In the context of processing human speech, there's really no such thing as "the" frequency.
The signal will be a mix of many different frequencies, so it might be more fruitful to think in terms of a spectrum, rather than a single frequency. Even if you're talking about
a sustained musical note with a fixed pitch, there will be plenty of overtones and harmonics present, in addition to the fundamental frequency of the note. And for actual speech,
the frequency spectrum will change drastically even within a short clip, due to the different tonal characteristics of vowels and consonants.
With that said, it does make some sense to consider the peak frequency of a voice recording.

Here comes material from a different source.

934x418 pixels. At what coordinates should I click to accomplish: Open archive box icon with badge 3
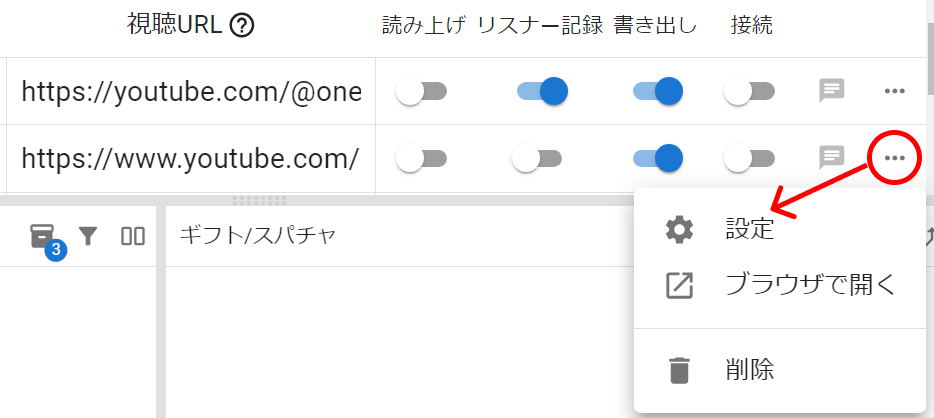click(42, 236)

You could calculate the Fast Fourier Transform of your voice clip, then find the frequency
bin with the largest response. You may also be interested in the concept of a spectrogram, which represents how the audio spectrum of a signal varies over time.
Use Audacity. Take a small recording of typical speech, and cut it down to one wavelength, from one peak to another peak. Subtract the two times, and divide 1 by that number and you'll get the frequency of your wave in Hz.
Example:
In my audio clip, my waveform runs from 0.0760 to 0.0803 seconds.
0.0803-0.0760 = 0.0043
1/0.0043 = 232.558 Hz, my typical speech frequency
This might give you a good basis to create an analyzer. You'd need to detect the peaks, and time between the peaks of the wave and do an average calculation of the result.
You'll need to use Apple's Accelerate framework to take an FFT of the relevant audio. The FFT will convert the audio in the time domain to the frequency domain. The Accelerate framework supports the FFT and will allow you to do frequency analysis in real-time.